Last spring, when President Obama announced “a new direction” for NASA, he wasn’t entertaining visions of space travel to Mars or a return to the moon. Instead, he and his advisers homed in on near-Earth asteroids. NASA now is pursuing a mandate to land a human on one of the 6,500 space rocks that enter Earth’s neighborhood in the next 15 years. The first step is to land a robot on an asteroid by 2015, says Andrew Cheng, chief scientist in the Applied Physics Laboratory’s Space Department who will oversee APL’s part of the project. That mission will give the agency more of a read on how to devise a subsequent manned landing.

Winter 2010

Find the right rock. "There's a whole team at NASA arguing about what exactly that is," says Cheng. Among the considerations are the rock's size, shape, orbit, and rate of spin. "It needs to be big enough for a craft to land on and an astronaut to get around." Develop a robot. Private industry will offer up the rocket (at the cost of $100 million to $160 million), while NASA scientists focus on designing the robot that will measure the asteroid's composition, gravity, and temperature, as well as the presence of ice, and nearby cosmic radiation.

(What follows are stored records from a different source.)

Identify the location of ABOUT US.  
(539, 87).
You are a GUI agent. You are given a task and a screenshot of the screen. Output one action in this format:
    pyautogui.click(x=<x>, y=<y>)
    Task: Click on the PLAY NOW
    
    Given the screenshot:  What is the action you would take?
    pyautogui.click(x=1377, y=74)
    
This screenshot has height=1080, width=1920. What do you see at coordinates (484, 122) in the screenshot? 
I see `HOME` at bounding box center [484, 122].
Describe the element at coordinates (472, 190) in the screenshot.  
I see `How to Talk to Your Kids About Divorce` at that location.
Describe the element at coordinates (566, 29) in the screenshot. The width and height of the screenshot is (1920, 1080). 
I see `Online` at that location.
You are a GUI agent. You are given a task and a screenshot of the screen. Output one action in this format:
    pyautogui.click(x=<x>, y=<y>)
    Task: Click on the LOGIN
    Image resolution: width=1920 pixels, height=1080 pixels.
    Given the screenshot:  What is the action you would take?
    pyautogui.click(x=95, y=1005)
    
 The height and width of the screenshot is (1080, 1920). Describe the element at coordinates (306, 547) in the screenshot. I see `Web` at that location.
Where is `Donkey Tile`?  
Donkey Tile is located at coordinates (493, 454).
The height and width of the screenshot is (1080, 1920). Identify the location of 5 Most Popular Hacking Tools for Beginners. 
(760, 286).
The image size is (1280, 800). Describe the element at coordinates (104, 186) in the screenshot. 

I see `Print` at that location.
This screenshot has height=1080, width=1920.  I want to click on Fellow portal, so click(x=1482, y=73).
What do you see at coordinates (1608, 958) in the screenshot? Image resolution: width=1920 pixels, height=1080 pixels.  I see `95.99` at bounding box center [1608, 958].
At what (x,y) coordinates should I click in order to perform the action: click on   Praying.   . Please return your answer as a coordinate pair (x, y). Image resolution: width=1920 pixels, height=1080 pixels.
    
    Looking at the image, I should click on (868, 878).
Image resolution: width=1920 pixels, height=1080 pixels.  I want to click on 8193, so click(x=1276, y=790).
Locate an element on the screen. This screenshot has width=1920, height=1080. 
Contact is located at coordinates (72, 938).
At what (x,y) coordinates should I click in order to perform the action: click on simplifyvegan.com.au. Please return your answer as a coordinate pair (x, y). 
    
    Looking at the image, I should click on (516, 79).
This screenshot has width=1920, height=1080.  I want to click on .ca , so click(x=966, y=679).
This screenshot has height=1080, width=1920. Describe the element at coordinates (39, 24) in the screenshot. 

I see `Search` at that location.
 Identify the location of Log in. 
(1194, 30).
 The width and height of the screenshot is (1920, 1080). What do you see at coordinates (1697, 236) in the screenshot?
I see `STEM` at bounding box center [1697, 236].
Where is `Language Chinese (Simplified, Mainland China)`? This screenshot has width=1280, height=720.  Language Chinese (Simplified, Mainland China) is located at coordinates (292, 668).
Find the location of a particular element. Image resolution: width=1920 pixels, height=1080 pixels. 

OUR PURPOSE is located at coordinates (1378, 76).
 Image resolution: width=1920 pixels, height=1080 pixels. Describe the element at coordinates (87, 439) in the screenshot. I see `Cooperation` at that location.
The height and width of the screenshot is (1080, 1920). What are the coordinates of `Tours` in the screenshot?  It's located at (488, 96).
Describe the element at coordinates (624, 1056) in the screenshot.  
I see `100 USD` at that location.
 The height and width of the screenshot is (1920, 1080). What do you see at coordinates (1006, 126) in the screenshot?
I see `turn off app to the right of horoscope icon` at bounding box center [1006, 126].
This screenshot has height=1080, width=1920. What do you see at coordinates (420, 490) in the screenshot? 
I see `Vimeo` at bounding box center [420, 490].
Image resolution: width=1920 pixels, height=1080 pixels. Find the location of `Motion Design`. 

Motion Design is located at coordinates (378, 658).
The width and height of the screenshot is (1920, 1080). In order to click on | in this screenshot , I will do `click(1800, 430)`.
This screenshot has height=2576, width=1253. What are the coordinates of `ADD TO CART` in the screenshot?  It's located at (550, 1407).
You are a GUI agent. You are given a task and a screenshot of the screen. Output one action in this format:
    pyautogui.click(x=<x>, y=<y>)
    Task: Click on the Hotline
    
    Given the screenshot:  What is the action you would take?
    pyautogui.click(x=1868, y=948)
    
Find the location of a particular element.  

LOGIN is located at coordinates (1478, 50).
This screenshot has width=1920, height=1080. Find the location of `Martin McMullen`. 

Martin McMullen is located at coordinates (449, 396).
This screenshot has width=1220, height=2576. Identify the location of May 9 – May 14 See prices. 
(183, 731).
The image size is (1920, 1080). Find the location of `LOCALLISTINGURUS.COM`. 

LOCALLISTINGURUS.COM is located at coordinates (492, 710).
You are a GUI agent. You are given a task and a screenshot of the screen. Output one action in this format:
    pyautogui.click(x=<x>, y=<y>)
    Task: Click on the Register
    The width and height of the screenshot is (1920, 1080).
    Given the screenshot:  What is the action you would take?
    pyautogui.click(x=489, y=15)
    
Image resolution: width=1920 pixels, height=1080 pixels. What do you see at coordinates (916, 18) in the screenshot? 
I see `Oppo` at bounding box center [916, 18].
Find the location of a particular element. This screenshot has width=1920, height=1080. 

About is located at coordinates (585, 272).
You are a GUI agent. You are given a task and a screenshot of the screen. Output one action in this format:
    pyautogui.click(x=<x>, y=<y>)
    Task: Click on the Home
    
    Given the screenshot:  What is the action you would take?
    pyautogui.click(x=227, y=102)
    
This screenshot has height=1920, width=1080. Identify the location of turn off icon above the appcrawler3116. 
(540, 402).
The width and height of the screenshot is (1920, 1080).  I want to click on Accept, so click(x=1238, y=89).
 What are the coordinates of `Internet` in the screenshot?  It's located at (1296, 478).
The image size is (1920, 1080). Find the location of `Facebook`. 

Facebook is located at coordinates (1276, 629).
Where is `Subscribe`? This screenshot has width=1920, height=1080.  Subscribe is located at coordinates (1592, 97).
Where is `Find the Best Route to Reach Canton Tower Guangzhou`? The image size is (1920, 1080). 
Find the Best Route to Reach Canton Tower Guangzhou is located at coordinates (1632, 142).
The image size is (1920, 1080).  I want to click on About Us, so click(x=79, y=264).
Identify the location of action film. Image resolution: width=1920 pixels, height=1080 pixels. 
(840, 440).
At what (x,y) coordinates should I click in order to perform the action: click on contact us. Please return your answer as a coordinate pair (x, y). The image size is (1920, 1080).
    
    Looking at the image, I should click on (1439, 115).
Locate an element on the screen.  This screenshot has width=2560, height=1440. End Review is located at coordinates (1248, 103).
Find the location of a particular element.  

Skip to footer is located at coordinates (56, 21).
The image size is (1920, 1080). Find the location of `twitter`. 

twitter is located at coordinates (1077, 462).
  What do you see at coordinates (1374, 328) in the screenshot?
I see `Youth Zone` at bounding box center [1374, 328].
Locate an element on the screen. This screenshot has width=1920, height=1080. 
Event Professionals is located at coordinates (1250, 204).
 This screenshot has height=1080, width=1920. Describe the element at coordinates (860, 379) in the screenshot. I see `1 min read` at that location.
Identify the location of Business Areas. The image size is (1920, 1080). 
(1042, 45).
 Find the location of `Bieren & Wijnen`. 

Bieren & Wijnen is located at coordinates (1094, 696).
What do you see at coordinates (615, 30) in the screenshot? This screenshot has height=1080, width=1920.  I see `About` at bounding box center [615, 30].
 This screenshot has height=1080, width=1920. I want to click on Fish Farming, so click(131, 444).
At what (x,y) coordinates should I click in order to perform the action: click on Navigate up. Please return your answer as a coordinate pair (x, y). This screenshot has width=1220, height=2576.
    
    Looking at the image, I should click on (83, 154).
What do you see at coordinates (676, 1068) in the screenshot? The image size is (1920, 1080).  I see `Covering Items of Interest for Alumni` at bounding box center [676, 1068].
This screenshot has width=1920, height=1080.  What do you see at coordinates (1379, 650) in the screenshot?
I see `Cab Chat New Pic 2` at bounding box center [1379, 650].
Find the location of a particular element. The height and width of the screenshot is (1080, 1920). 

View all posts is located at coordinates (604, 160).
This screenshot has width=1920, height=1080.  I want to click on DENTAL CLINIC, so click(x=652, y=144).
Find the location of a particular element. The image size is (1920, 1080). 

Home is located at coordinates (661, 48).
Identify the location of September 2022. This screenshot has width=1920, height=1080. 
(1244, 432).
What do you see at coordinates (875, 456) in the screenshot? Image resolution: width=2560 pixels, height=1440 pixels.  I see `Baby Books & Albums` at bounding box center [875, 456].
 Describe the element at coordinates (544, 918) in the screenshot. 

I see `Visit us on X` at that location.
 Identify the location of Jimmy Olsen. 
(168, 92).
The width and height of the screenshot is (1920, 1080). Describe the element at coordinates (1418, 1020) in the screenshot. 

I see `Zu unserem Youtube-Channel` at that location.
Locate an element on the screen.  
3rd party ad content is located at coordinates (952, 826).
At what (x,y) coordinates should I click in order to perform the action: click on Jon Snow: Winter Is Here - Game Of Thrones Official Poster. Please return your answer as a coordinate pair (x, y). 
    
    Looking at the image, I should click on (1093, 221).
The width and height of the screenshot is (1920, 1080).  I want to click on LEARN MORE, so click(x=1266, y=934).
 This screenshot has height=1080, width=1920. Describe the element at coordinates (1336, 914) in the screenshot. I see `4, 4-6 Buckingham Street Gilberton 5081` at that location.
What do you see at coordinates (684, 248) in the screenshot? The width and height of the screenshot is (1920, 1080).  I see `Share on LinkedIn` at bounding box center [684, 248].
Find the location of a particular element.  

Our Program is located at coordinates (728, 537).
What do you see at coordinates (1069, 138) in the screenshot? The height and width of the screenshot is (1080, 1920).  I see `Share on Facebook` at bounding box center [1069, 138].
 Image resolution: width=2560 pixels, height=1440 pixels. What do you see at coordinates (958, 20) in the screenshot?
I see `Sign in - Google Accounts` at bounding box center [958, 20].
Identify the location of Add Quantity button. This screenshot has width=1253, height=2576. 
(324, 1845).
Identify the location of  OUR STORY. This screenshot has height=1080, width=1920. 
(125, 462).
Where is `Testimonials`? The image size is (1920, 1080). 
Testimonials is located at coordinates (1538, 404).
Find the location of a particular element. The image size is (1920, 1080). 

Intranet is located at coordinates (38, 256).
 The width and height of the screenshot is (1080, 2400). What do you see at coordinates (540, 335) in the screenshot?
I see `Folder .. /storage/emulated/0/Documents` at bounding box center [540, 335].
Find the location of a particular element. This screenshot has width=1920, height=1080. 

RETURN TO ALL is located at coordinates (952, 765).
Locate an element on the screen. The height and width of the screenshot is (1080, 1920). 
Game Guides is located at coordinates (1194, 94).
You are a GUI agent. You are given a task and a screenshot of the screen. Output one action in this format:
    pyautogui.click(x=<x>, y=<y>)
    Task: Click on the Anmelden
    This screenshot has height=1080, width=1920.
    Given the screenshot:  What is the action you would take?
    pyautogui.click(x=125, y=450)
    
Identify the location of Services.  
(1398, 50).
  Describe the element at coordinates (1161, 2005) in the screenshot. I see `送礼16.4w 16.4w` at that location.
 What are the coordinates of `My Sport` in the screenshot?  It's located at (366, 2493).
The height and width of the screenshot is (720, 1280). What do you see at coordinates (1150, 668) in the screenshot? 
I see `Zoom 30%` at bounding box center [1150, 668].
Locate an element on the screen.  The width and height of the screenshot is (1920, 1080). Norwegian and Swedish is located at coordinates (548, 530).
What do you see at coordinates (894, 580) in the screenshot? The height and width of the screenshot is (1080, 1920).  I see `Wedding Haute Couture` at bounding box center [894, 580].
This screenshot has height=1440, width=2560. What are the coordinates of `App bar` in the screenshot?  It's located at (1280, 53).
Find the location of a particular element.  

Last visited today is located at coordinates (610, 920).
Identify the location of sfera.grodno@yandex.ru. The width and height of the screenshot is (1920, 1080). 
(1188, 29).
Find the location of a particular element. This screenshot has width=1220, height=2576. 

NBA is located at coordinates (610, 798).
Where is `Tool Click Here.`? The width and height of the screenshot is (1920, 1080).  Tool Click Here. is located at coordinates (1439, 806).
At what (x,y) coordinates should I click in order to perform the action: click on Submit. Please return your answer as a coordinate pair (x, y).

Send the whole thing into space. Scientists will chart a safe route - one that exposes the craft to as little radiation as possible. Then, after the craft is launched into the ether, it and its robot payload will travel for up to a year before landing Put the robot to work. The robot will collect information on the asteroid's surface and interior, with a particular eye toward potential resources, and send data back via radio transmitter. It will also scout out a decent landing spot for humans, says Cheng.